A Cana, les gens de la noce étaient équipés depuis longtemps par des rites qui les aidaient à vivre ensemble. C’était des jarres de pierre que l’on remplissait d’eau pour se purifier. Pour vivre ensemble, il faut en effet des moments où nous acceptons de revenir les uns et les autres à une loi commune, à une alliance, pour nettoyer la zizanie qui pousse entre nous et qui complique de plus en plus nos relations. Mais à Cana, même ces rites de purifications, le système d’éducation qui va avec, et toute les réglementations de la vie sociale, ne fonctionnaient plus. Il y avait les jarres de pierre, mais elles étaient vides et on ne s’en servait plus. Et le goût de vivre s’était éteint. Même dans une noce, le vin s’était mis à manquer pour la fête. 
 
C’est là que Jésus intervient. C’est son premier signe selon l’évangile de Jean. D’abord il demande qu’on remette en marche le système de purification. On remplit à nouveau les jarres d’eau. On en revient à la loi qui unit un peuple, qui lui donne une orientation, un horizon. Puis Jésus ordonne, non pas qu’on utilise cette eau seulement pour nettoyer nos manières de vivre et de penser, mais qu’on se risque à la boire, et qu’elle se mette à désaltérer la soif des gens et pas seulement à réguler ses envies d’un moment. 
 
Et soudain la noce reprend des couleurs. Le maitre du repas constate que l’eau est devenue du vin et du meilleur. Et il appelle le marié : « d’habitude on sert le bon vin en premier et quand les gens ont bien bu, on sert le moins bon. D’abord on émoustille les gens avec de bonnes choses ; après on peut servir n’importe quoi. Mais toi c’est maintenant que tu sers le bon vin ».
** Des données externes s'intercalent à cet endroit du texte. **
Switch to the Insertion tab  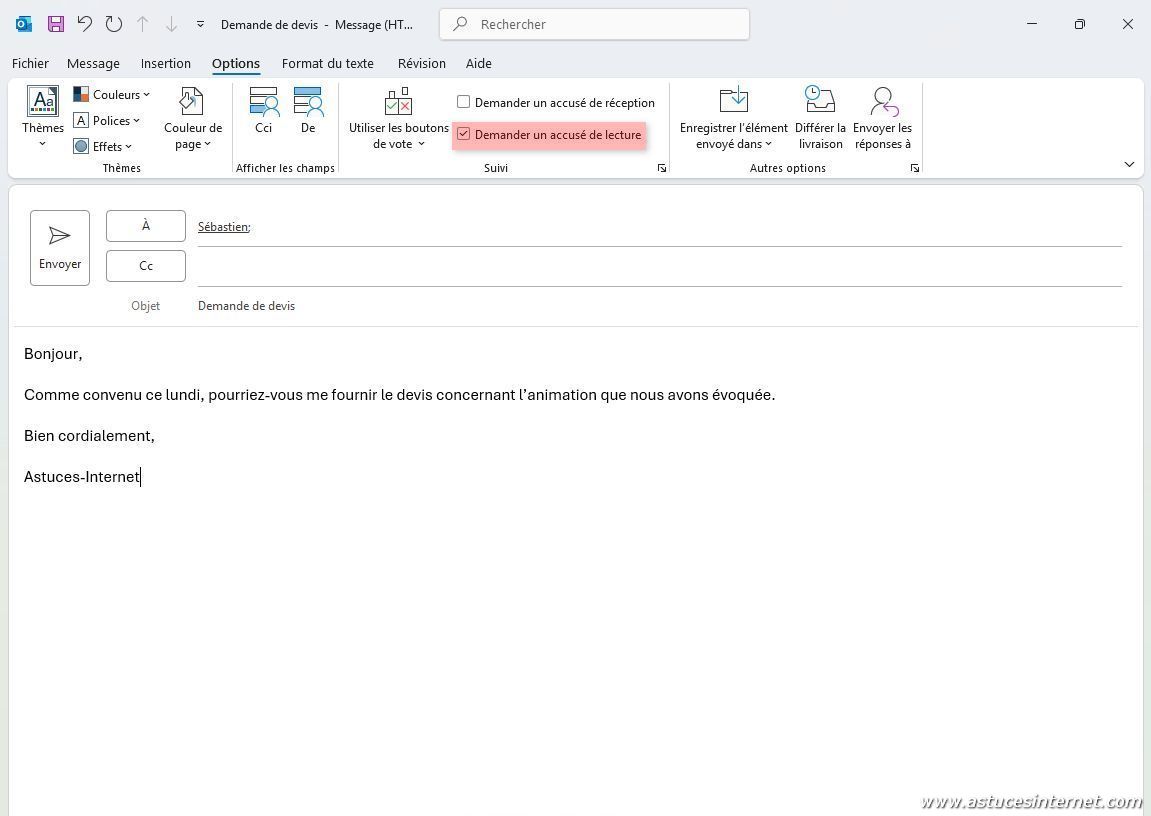coord(165,63)
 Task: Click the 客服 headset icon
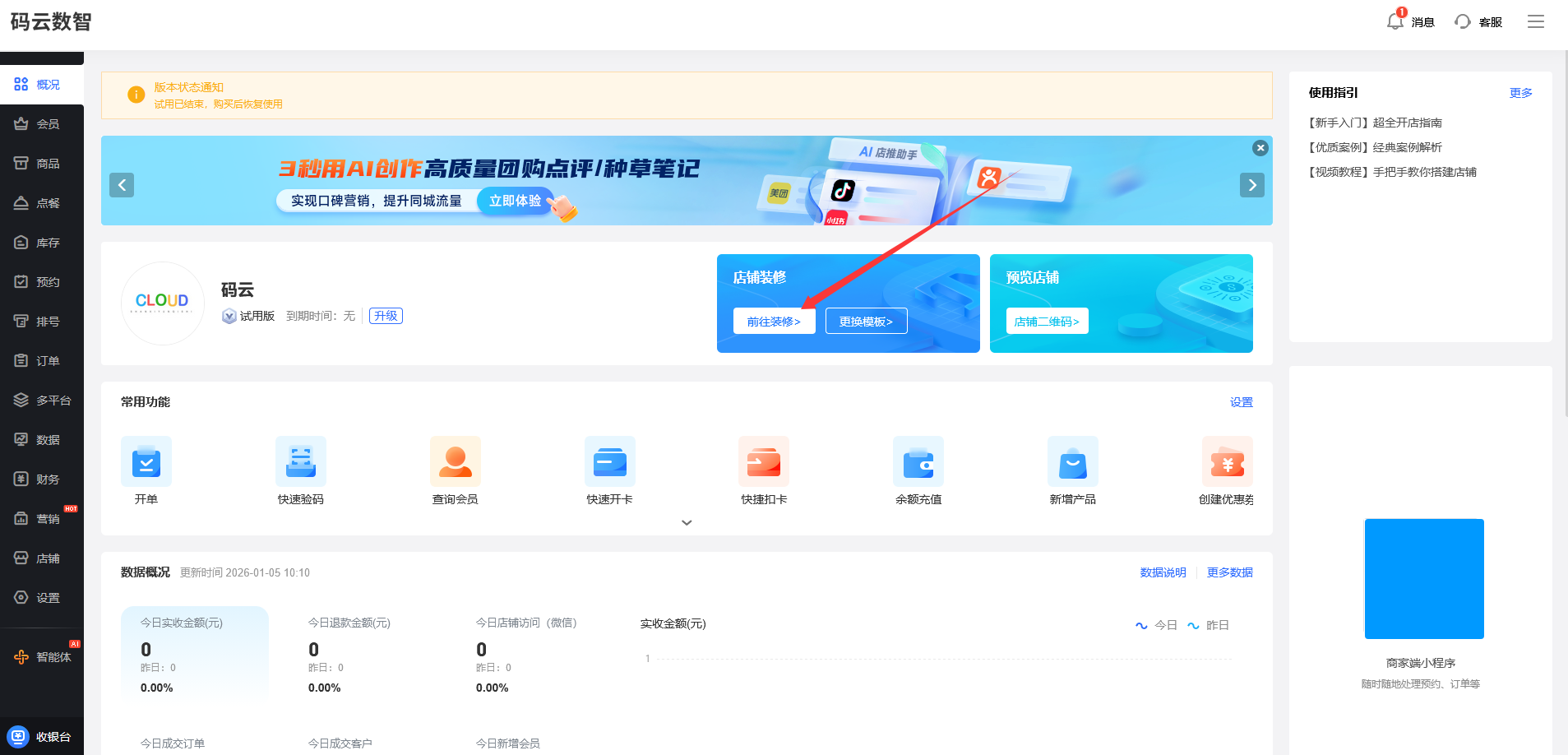pos(1463,21)
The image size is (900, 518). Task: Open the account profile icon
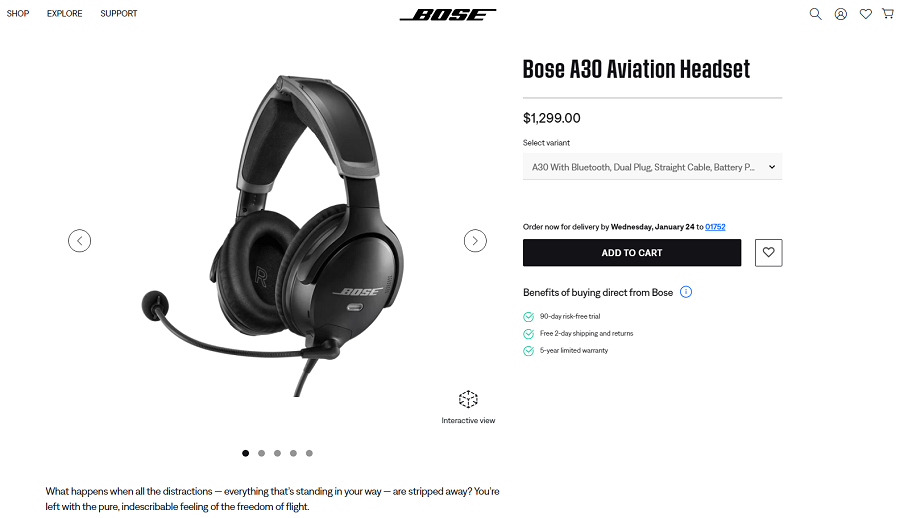(x=840, y=14)
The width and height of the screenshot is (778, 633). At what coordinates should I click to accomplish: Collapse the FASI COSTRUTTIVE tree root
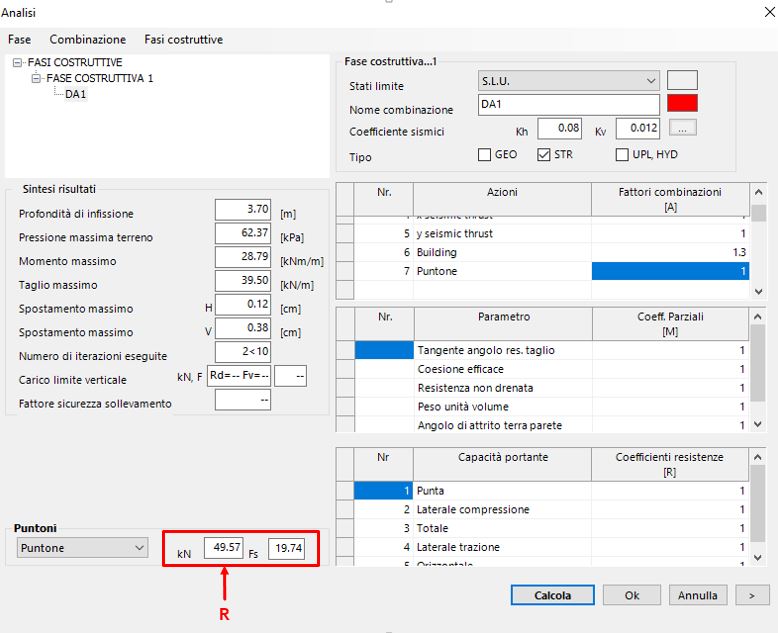18,63
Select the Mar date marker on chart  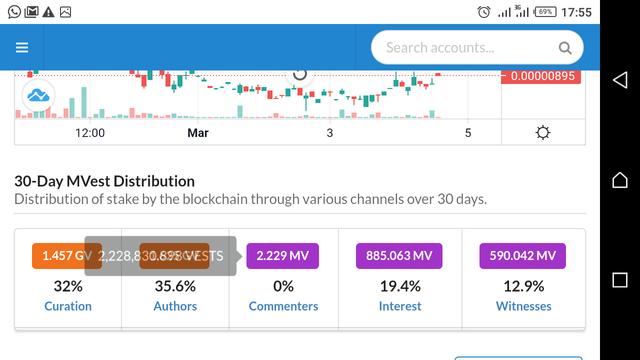(198, 133)
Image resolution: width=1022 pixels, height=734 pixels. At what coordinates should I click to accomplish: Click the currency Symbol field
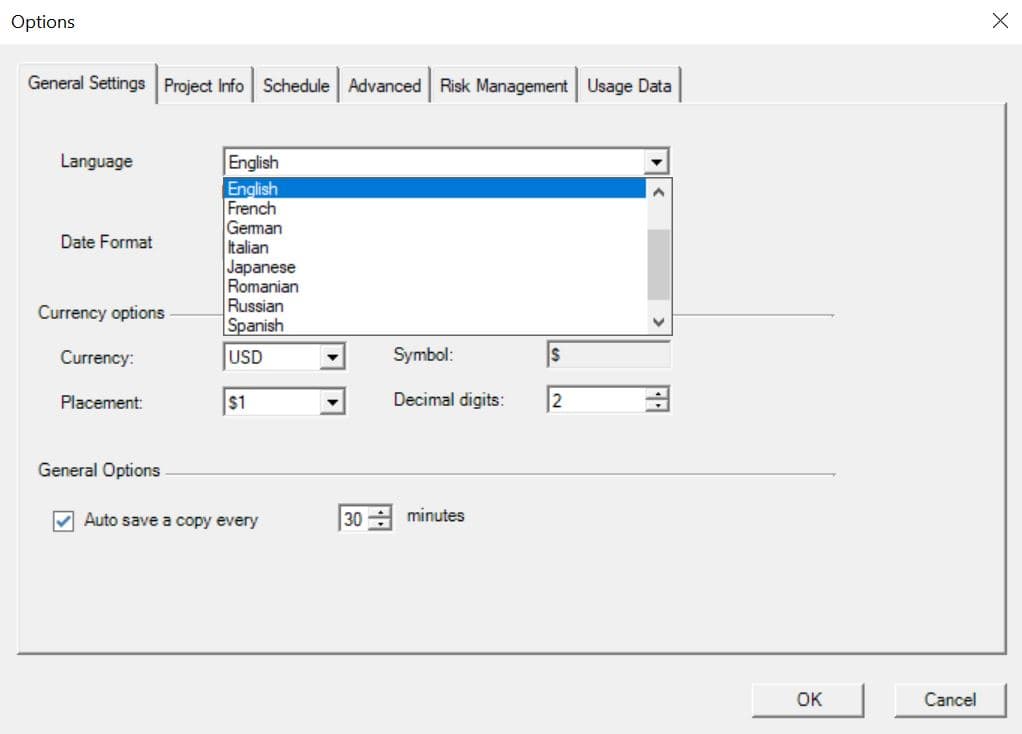[x=607, y=354]
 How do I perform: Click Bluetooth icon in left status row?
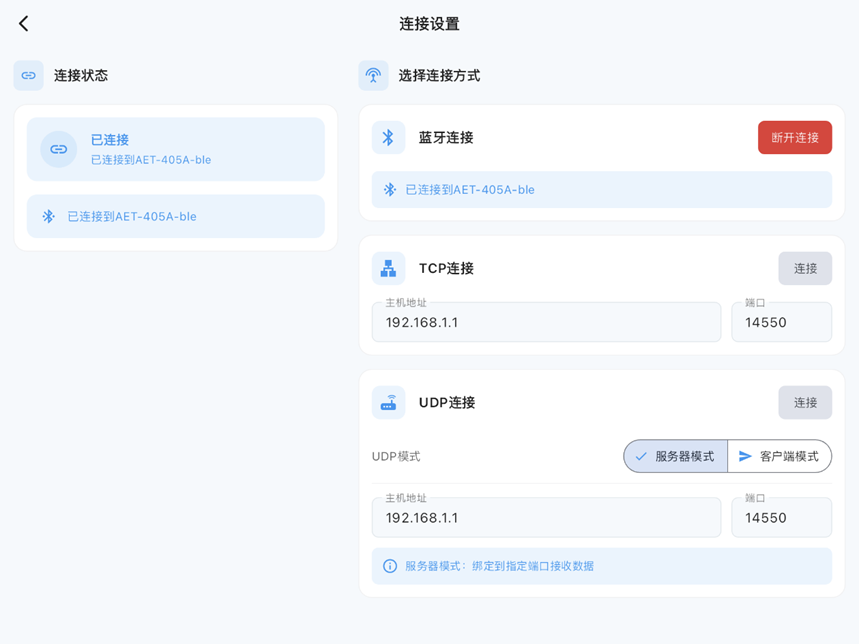[x=48, y=216]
Qui donc est en train de nous servir ce bon vin maintenant ?
Si c’est Jésus-Christ qui nous le sert maintenant ce bon vin, que faut-il entendre ? Qui est-il au juste ce Jésus?
Nous venons de célébrer son baptême. Nous avons entendu que la vie de ce Fils d’homme était entièrement commandée par le lien avec son Père. Qu’il était venu en ce monde pour y vivre selon une seule Loi : l’énergie d’amour entre lui et son Père ; l’énergie de l’Esprit saint. Et vivre pour lui, c’est habiter ce monde en situation de transit vers son Père. C’est aller de ce monde à son Père. 
 
Son Père l’a envoyé pour qu’il nous révèle cette manière de vivre dans le monde, et qu’il l’épouse. C’est son désir, son amour, pour la terre et pour nous. Il offre à tous les hommes de vivre avec Lui, par Lui, et en Lui. Tous ceux qui ont été envoyés par Dieu sont désormais clairement les témoins de ce qu’est la vie humaine : une migration vers le Père, habité par la force d’aimer de son Fils.
Tel est le bon vin qui nous est servi maintenant : chaque fois que vient en nous ou chez l’une des personnes que nous côtoyons quelque chose qui nous éblouit, qui nous déborde, qui nous entraine au-delà du champ clos de nos habitudes, de nos points d’appui, de nos références, plus loin que la zone où tout est réglé d’avance, maîtrisée, sécurisée, protégé, c’est le parole de Dieu qui visite notre chair, qui y plante sa tente. Ne laissons pas passer ces impacts de la présence du Christ en nous. Ne disons pas qu’ils sont trop rares pour rendre compte de notre condition humaine, et pour tenir une importance véritable dans le cours de nos vies et des relations. Rendons grâces pour ces impacts du travail de Dieu chez nous. Gardons en la mémoire. C’est vital pour nous et notre monde.

Aujourd’hui c’est la 102° journée mondiale du migrant et du réfugié. La plupart d’entre eux n’ont pas de toit, pas de travail, pas d’accès aux soins ni à l’éducation de leurs enfants. Quand ils arrivent chez nous, ils ne nous montrent pas seulement les effets dévastateurs de la violence des uns et de l’égoïsme des autres. Ils mettent sous nos yeux une part du mystère de l’humanité, celle de notre migration vers notre Père qui est aux cieux. Ils attendent de nous un geste de réconfort, de partage, qui soit le signe que le Christ ne les a pas oubliés ou abandonnés. Ils attendent que nous leur donnions à boire leur part du vin des noces de Cana.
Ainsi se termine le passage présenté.